EXERCISE TASKS:
1) In the blog post below about winter walks and ducks, why does Stanley Park have a bronze duck named Ozzie? Answer in one to three sentences.
2) Continue the blog post below about winter walks and ducks from its final sentence.

--- Start SOURCE EXTRACT ---

Fowl play in foul weather…

I took a few very chilly walks this week…brrr…but always worth it. The first was on a rail trail where I strolled from Massachusetts into Connecticut and got obsessed with taking photos of these beautiful barns.

Ducks have been on my mind as I read Eckhart Tolle’s description about how they are able to squabble and squawk at each other, then turn, flap their wings a few times and swim elegantly away without ruffled feathers. He recommends that we do this too. Let the emotions roll over you and then flap your wings, throw them off and get back to the business of living in the now. He does not advise reliving, revamping, or re-saying what it is you should, could, or would have said or done, but just let it go. On my walks there was a plethora of ducks to illustrate his point.

I took a sojourn to Stanley Park in Westfield, MA. It must be a lovely park when it’s not zero degrees. They have a special bronze duck, named Ozzie, on a little island in the middle of a pond. A few years back the real Ozzie was killed by a teenage boy stomping him to death. The town kids brought in their pennies to fund a campaign for a memorial for the murdered Ozzie.

--- End SOURCE EXTRACT ---
--- Start EXTRACTED INFORMATION ---

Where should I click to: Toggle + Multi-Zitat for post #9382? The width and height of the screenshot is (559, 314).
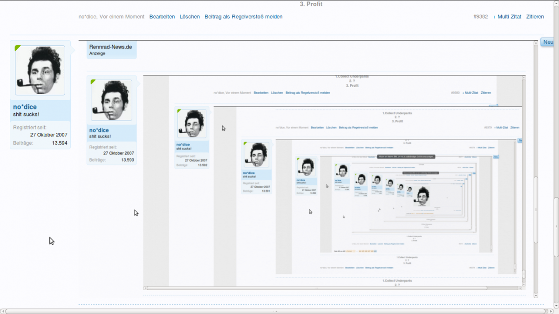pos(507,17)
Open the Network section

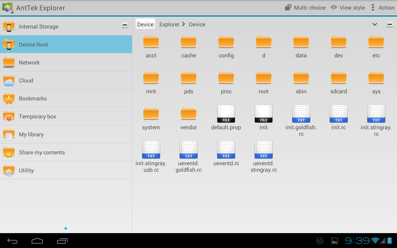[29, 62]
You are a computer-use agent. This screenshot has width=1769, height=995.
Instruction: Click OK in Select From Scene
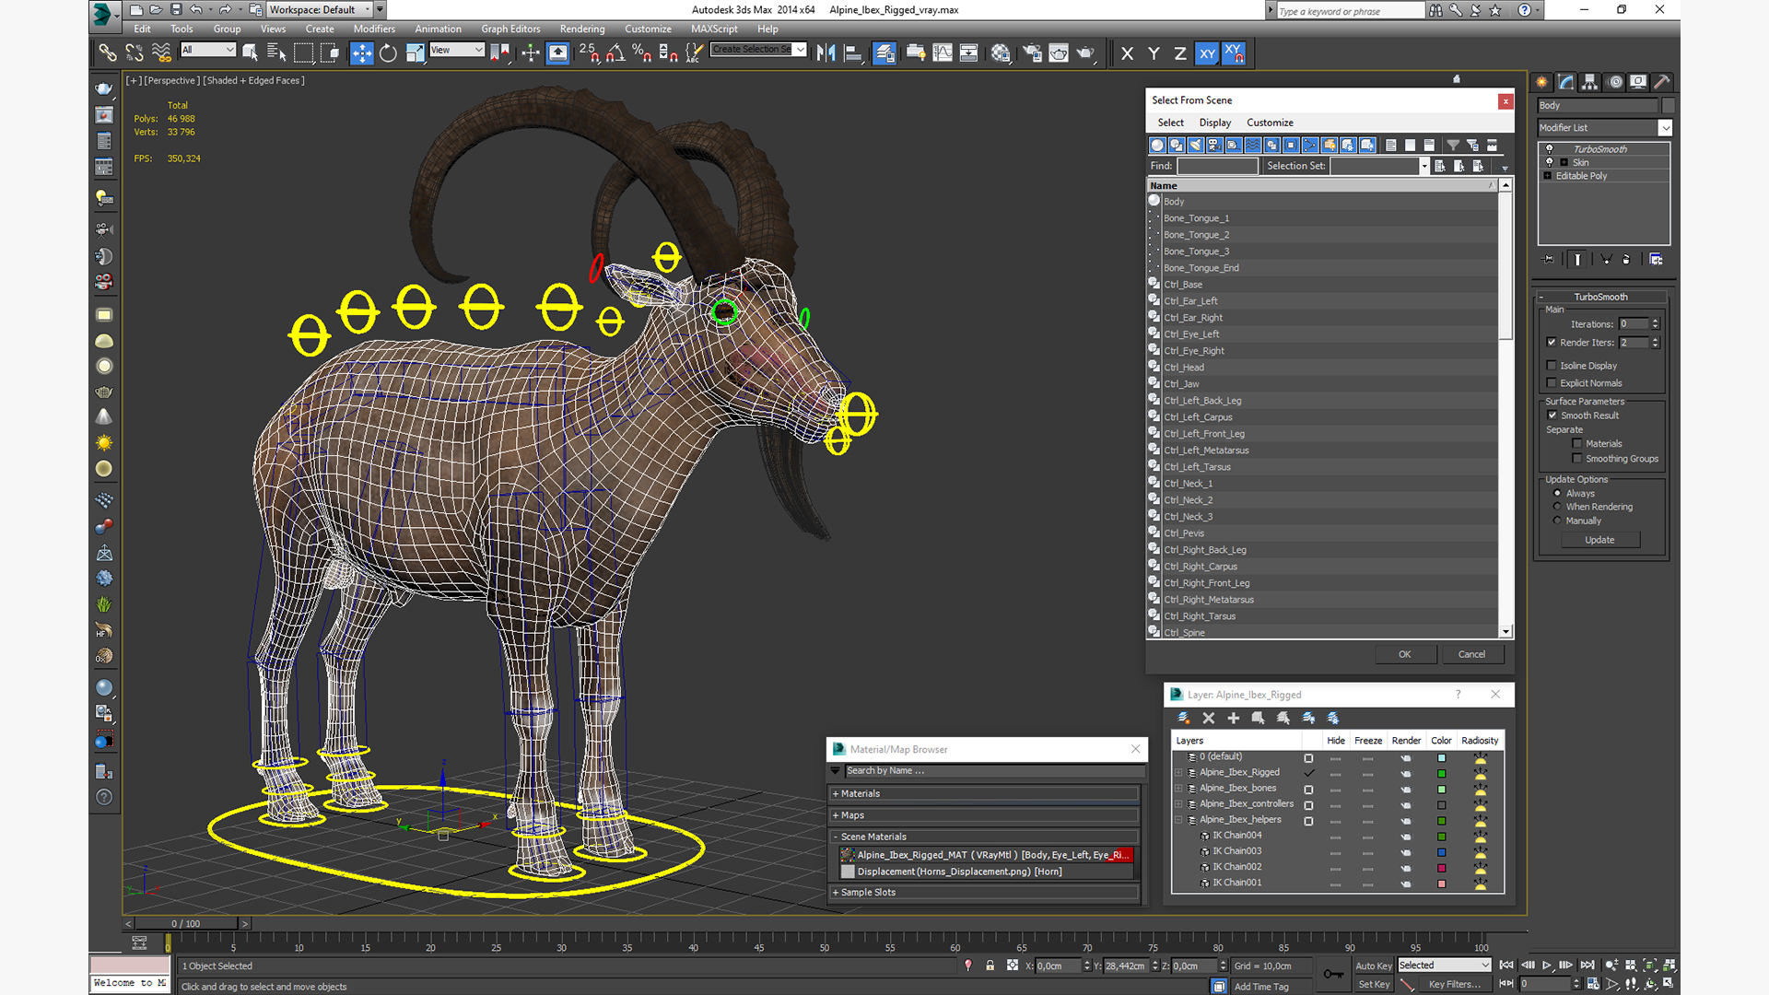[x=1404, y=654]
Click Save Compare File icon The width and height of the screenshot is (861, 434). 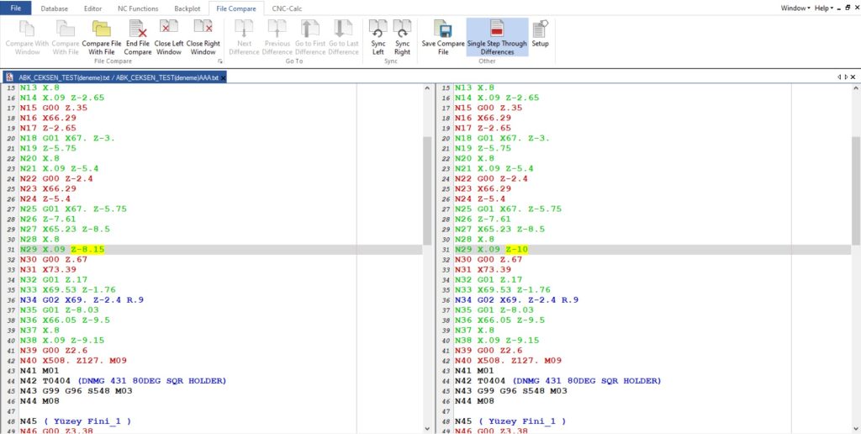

--- End EXTRACTED INFORMATION ---

ANSWERS:
1) The bronze Ozzie is a memorial to the park's real duck Ozzie, which a teenage boy stomped to death a few years back. The town's children brought in their pennies to fund a campaign for the memorial.

2)
As I came up the hill there arose a cacophony of squawks and duck calls (they sounded eerily like the ones my mother would practice for duck hunting) that stopped me in my tracks. The pond was FILLED with beautiful, iridescent male and female ducks and a white swan.

Let me explain my hesitation…I have been snapped at by nasty geese and chased by trumpet swans. A few years ago, unbeknownst to me, I walked near a couple of nesting swans and let me tell you, they are huge, beautiful and terrifying when they are mad. Wings out and slapping the water, with necks that stretch straight at you, they pursued me as I ran away as fast as I could. I will always remember that narrow escape with nervous laughter. So as soon as I heard the din and cackle of fowl noises my fight or flight response kicked in and I thought twice about going forward.

Thankfully there was only one swan and she/he didn’t seem to be nesting and the whole pond was welcoming me with open, clacking beaks fully expecting a handout. As I forged ahead, they calmed down and decided to leave me be since I did not come bearing gifts like the Magi. I was just another shepherd coming to gaze at the scene without even the poorest offering. I saw Ozzie’s burial island with many ducks perched around him keeping him company. I had a Lord-of-the-Flies moment of horror at the idea of a gang of boys taunting and killing an innocent duck. I am glad that they have honored the outpouring of rage against a senseless act of unkindness.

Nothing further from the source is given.